Metal injection molding, or MIM as it’s commonly referred to in the firearms community has something of a bad name. Go to any forum, especially forums that specialize in S&W revolvers or 1911 pistols and you’ll no doubt see a post that reads “that gun has MIM parts in it, and MIM sucks” or something along those lines. But the question is does MIM really suck? What’s all the hubbub…bub?
First, let’s take a look at how MIM works – this is going to be a very simple 10,000 foot look at the process, because I don’t want to put you guys to sleep reading about binders and powders. A MIM part starts its life as metal powder, which is mixed with what’s called the binder to create “feedstock”. The feedstock is then injection molded into the part mold, creating the shape of the part to come. Following that step is the debinding process – the raw part is placed into a low temperature debinding oven which vaporizes the binding agent. The final step in the manufacturing process is sintering; the sintering oven raises temperatures to just below the melting point of the raw material, causing science to happen.
Post sintering operations can include heat treating, additional surface hardening, polishing, welding, etc. MIM parts are “real” metal just like a forged or cast part in that any metalworking operation you can do on one of those parts you can also perform on a MIM part. However, the greatest benefit of using MIM to a firearms manufacturer is that the process produces “finished” parts – if your formula was good, you shouldn’t need to use a post manufacturing process to prepare the part for use.
MIM parts can be good – Colt’s MIM sears in their 1911 pistols are generally regarded as excellent. Your Glock/M&P is full of MIM part. The problem with MIM isn’t the process itself, but rather the shop that’s making the MIM part. For an example, we’ll look at 1911 sears, a part which is commonly MIM in factory guns. During the sintering portion of the MIM process, the sear acquires its final, finished hardness. While the part can be additionally heat treated for great surface hardness, doing that negates one of the greatest advantages of using MIM parts, which is the general lack of need for post manufacturing processes. In the MIM process, the debinding steps and sintering steps are critical to making sure the part has the correct hardness. If either of those steps aren’t done correctly, you can get a part that’s too soft, such many of the Kimber MIM sears, or a part that’s too hard and thus brittle. Those steps can also be performed correctly and still result in a part that’s too soft if your initial formula wasn’t quite right.

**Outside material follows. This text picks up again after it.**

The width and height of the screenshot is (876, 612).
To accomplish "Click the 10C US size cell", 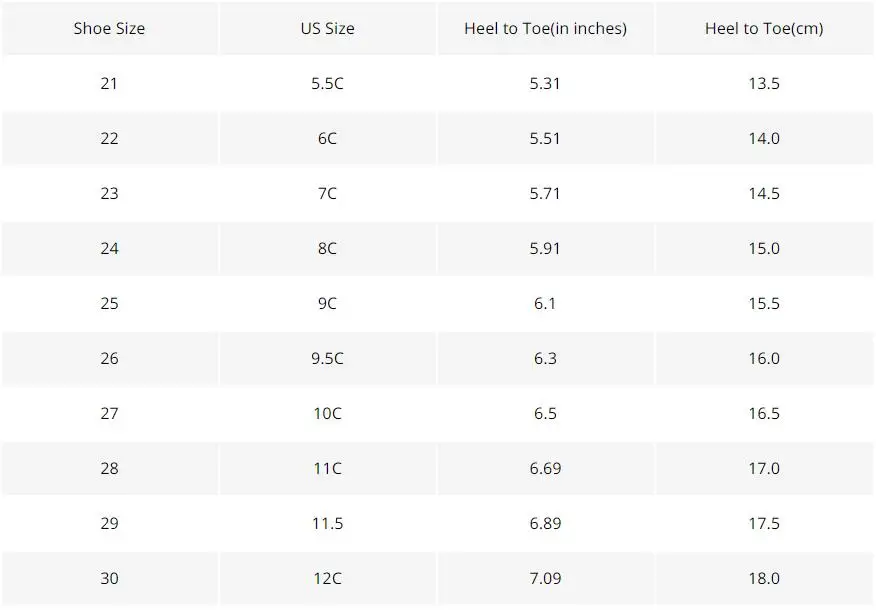I will (327, 413).
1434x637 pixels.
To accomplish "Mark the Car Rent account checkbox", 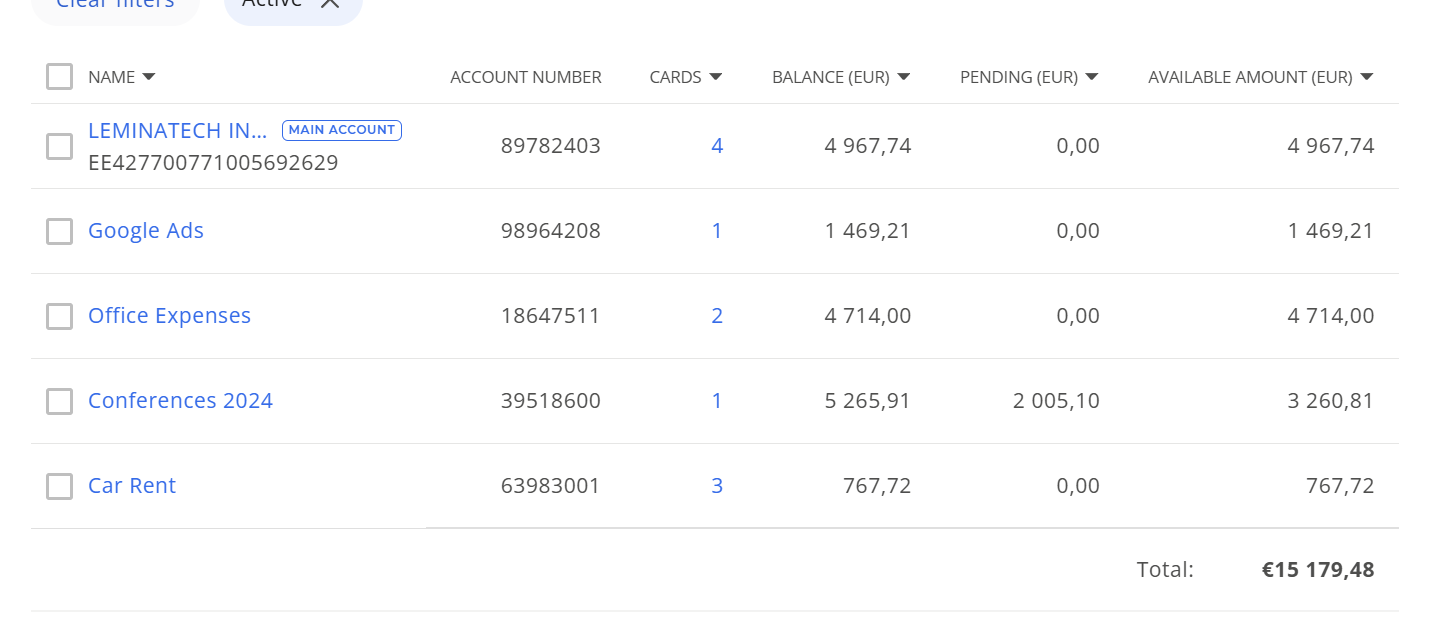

The other problem with MIM is that it’s hideously expensive to tool up to use MIM – molds and raw material costs a ton of money. That means if you get a run of parts that aren’t quite right, such as slightly too-soft sears your choice is either toss them out and watch a giant pile of money go into the garbage or to put them in guns because they’re “good enough.” The latter decision is obviously a quality control decision, and we could have a massive discussion on quality control as an entire other post.
So here’s the truth about MIM – there are plenty of excellent MIM parts in current use in pistols right now. MIM parts can be polished, filed, ground, welded, heat treated – any operation you could perform on a forged part you can perform on a MIM part post-manufacturing. The big weakness in the MIM process is quality control. That’s really what it comes down to. Bear in mind that many gun companies don’t manufacturer their own MIM in house, because of the noted cost of tooling up MIM production, but instead shop the work out to metalworking and dedicated MIM manufacturing houses. That ads another step of quality control, which some companies aren’t necessarily willing to perform.
MIM is just another manufacturing process. The problem with the soft sear in your 1911 isn’t because it’s a MIM part, the problem is that it’s a part that was manufactured with indifferent attention to detail and a casual attitude towards quality control.